Well, here I am again. Blogging about my life. Before I begin on the here and now, I think I need to talk a little about the past few months.
As many of you know, we had a miscarriage last year. It was absolutely devastating. I thought I was handling it fairly well. I was talking about it, I was doing okay at work, I was going on with life...so I assumed. However, there came a point, when all of the anger, frustration and sadness formed the perfect storm. I tried to withstand it, but I just couldn't. Depression set in, and there I was spiraling downward very quickly. It was very hard for me to accept that I was in such a state when I had all of the knowledge to get out of that state. I had helped lots of people who had been through depression. I questioned why I couldn't just apply those techniques I knew and trust God. Why was I letting this get me?
I finally sought professional help. I realized a lot. It was a very humbling experience for a counselor who thought they had dealt with their "stuff" to find herself on anti-depressants. But, when I evaluated they whys, it made sense. Of course, there had been many changes in my life last year and several deaths of loved ones in the past 3 years. But, I also realized more of what my father must have endured. It gave me an understanding of him that I had never really known. He was a lost soul that was desperate for someone to understand him. He was angry because of deep hurts from his past. I share a lot of the same struggles he did. Knowing that ultimately he took his life, pushes me forward even during my worst moments.

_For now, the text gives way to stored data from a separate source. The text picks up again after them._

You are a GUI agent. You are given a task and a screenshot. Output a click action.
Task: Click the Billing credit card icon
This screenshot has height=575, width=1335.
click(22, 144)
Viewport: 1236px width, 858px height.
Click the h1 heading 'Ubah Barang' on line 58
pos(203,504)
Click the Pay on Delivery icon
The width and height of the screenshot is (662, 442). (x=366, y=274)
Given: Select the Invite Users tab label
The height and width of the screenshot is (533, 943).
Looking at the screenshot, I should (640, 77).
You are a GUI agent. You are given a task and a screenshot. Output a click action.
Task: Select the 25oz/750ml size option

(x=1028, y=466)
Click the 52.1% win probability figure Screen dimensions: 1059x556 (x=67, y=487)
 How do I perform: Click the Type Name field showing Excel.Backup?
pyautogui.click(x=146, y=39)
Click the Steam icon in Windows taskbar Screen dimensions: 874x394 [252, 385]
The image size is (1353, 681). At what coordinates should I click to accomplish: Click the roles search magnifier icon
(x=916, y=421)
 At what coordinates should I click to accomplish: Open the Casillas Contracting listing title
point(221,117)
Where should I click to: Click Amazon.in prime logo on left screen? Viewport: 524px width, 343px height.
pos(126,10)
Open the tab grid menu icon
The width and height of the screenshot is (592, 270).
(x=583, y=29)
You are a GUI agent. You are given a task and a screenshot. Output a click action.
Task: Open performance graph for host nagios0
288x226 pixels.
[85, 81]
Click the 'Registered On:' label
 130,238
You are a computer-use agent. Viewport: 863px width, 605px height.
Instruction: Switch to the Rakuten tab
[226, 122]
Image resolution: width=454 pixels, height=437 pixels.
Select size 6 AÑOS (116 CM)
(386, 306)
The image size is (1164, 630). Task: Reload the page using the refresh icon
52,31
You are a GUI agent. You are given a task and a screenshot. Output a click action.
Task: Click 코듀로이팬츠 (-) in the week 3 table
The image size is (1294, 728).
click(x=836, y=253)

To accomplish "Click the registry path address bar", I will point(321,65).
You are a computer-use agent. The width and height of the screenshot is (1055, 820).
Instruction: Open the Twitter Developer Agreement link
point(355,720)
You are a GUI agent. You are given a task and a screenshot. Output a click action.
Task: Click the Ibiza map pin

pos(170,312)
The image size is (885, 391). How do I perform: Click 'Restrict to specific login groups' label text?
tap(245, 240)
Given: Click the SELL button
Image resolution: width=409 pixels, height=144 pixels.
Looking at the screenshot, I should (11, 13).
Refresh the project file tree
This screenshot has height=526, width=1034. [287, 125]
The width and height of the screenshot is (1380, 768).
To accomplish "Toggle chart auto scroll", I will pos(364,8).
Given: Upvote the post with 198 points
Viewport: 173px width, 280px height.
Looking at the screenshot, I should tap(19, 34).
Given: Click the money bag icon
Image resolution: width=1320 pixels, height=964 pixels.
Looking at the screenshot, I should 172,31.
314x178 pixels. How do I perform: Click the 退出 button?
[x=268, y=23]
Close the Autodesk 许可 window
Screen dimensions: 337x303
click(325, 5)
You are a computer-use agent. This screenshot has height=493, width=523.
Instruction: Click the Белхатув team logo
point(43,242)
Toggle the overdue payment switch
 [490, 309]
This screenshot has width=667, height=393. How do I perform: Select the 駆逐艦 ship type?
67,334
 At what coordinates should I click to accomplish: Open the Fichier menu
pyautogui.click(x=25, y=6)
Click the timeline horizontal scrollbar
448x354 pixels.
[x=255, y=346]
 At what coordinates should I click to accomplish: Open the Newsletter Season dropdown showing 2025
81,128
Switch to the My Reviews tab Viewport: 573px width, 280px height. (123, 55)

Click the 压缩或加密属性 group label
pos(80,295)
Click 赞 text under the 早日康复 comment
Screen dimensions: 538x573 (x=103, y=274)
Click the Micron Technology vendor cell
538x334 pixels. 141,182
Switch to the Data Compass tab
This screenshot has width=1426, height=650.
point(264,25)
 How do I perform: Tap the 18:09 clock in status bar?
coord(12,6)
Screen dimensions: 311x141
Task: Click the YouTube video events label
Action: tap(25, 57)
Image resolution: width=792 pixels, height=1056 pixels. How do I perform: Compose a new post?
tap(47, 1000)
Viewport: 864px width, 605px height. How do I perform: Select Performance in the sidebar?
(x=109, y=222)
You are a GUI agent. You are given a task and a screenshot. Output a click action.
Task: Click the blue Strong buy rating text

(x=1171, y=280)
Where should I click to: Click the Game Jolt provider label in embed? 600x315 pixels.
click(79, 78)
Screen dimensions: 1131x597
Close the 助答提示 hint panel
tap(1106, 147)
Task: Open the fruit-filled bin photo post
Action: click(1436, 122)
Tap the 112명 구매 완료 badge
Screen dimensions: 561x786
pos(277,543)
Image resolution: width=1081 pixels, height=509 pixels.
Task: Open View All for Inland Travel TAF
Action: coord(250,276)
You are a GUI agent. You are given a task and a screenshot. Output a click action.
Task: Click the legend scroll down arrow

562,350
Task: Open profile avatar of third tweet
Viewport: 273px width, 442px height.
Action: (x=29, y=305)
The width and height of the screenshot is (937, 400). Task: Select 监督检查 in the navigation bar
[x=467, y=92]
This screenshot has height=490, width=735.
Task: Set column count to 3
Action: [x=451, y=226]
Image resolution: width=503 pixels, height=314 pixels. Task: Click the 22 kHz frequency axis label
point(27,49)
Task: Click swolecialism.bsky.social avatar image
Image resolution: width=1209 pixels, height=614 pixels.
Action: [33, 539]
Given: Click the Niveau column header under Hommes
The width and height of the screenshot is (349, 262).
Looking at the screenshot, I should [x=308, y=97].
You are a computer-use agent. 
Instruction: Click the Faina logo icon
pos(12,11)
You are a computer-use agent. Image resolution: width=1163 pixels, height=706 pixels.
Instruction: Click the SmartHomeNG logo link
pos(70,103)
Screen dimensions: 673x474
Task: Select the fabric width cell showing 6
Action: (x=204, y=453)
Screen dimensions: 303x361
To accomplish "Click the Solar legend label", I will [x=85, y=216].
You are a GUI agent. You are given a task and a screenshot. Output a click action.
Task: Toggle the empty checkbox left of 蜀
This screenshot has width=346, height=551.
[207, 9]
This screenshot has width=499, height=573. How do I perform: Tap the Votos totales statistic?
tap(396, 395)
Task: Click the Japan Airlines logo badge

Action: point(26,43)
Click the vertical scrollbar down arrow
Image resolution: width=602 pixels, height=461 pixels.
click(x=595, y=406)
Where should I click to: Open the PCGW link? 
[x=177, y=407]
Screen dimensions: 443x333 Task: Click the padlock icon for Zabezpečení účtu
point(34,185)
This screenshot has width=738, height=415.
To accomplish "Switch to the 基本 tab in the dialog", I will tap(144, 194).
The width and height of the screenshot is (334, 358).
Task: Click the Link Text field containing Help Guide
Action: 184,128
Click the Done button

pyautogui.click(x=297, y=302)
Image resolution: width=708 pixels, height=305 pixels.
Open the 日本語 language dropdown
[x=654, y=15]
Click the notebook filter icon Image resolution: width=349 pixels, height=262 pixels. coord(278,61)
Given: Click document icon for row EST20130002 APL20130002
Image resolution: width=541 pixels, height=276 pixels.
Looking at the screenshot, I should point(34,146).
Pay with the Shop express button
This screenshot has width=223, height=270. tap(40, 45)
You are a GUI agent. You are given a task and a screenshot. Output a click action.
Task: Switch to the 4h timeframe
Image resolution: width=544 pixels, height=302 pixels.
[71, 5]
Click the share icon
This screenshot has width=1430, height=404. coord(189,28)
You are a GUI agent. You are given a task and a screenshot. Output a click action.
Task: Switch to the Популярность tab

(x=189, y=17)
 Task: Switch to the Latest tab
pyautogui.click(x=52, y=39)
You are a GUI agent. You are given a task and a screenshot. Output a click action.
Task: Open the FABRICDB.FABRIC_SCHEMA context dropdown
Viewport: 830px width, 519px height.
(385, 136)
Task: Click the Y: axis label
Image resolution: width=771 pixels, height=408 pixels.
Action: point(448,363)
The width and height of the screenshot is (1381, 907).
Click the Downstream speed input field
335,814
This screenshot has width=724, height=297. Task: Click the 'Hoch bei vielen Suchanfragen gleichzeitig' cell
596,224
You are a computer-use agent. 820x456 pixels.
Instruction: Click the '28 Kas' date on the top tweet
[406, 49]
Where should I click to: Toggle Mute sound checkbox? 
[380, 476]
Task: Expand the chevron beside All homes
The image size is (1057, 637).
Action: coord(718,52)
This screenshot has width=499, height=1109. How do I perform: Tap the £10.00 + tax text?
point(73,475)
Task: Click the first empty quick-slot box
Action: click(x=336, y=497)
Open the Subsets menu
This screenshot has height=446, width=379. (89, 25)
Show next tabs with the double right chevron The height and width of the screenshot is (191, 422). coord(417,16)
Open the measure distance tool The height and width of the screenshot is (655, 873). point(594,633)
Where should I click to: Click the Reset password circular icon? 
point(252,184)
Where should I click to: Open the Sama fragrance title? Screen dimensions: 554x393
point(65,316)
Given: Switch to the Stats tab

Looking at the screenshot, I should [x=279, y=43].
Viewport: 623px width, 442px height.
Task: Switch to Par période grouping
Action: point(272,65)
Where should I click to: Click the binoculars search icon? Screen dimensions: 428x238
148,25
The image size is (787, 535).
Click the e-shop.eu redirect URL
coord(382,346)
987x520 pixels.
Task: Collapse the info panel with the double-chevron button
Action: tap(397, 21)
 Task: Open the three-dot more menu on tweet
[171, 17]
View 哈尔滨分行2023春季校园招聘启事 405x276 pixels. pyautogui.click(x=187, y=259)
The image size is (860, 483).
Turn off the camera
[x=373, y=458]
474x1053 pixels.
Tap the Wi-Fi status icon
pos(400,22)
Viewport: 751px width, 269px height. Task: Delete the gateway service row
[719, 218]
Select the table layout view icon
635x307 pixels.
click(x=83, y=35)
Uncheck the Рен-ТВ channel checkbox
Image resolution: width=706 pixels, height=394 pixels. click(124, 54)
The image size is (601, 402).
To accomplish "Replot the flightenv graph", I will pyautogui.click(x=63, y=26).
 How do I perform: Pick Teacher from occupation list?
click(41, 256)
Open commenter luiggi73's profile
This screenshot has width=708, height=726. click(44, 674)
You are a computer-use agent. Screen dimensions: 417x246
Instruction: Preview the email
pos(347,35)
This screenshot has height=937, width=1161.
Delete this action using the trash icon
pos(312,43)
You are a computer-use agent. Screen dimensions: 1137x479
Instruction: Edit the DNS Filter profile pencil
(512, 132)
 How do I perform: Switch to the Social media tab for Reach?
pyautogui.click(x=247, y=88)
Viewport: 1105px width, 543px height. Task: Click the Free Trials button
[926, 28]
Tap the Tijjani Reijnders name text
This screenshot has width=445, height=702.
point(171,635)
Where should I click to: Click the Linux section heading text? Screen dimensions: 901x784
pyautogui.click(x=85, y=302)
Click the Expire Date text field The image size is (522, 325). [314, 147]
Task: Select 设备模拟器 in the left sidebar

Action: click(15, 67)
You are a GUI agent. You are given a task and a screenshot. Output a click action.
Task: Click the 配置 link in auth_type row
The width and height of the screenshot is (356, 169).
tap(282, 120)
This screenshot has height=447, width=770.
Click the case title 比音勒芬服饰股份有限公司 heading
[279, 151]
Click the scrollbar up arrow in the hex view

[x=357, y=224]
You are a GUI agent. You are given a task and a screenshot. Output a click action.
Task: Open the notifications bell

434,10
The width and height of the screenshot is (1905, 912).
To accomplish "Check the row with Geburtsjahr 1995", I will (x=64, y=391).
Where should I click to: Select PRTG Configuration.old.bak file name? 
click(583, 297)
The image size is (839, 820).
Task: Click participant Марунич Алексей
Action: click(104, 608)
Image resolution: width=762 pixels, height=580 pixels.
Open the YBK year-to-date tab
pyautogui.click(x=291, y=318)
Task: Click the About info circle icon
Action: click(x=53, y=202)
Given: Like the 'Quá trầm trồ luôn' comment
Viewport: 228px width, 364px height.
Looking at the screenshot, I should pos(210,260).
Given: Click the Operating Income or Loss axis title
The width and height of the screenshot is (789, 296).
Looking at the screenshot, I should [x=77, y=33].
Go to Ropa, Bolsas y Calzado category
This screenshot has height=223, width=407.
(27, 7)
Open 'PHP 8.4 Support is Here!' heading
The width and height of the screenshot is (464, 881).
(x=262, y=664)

I won't lie. My depression was headed down the same road as my father's. I thought I had been handling things all of these years, but I had really been functionally depressed off and on. The baby's death was more than I alone could handle. Losing the baby was terribly painful, and I wish she were here with us. I do see now how God used such a loss to help me be more empathetic, and really, so that I could heal from my past more. This little girl continues to give gifts beyond her death on this earth. Her life continues to change and mold Eric and I a year after her conception. I have been humbled more, because God allowed me to get to such a place that I had never been before. A place that I resisted asking him for help with, because I thought I could get out of the pit like I had always done before. But not this time. I had to swallow my pride and realize that I had absolutely no hand in my healing. There was no book I could read or reason I could grasp that made any of it make sense. God swooped in like an eagle and plucked me out of that pit that was swallowing me. I surely didn't climb out.
It is also difficult to admit that I needed medication. I have always been hesitant about psychotropic drugs. I have to say, it worked wonders for me. It showed me that I am not necessarily crazy. These drugs were formulated to work with the brain chemistry that aided my sadness to deepen into depression. I have since gotten off of the medication, but it helped me in a time when there was no way I could help myself. And I know that some people think you just need to pray more, read your Bible, and "give it to God". I agree with all of those things. I also believe that "giving it to God", in my case, was swallowing my pride and seeing a psychiatrist. Had I not done that, I cannot say that I would be here right now.
So, I am beginning my blog again. A new person full of hope and anticipation to see what God is going to do this year. He has proven to me time and time again how little I truly know of him. I want to see more of him. I want to be more "me" and less of what he knows I am not. I want to discover all of that with him. I want to truly love others this year in a way that I have been afraid to in the past. I want to be more long suffering and let God speak through me. I want a year of miracles, and I want to recognize them. These are my hopes and dreams for this year, and I want to share them with you on this blog.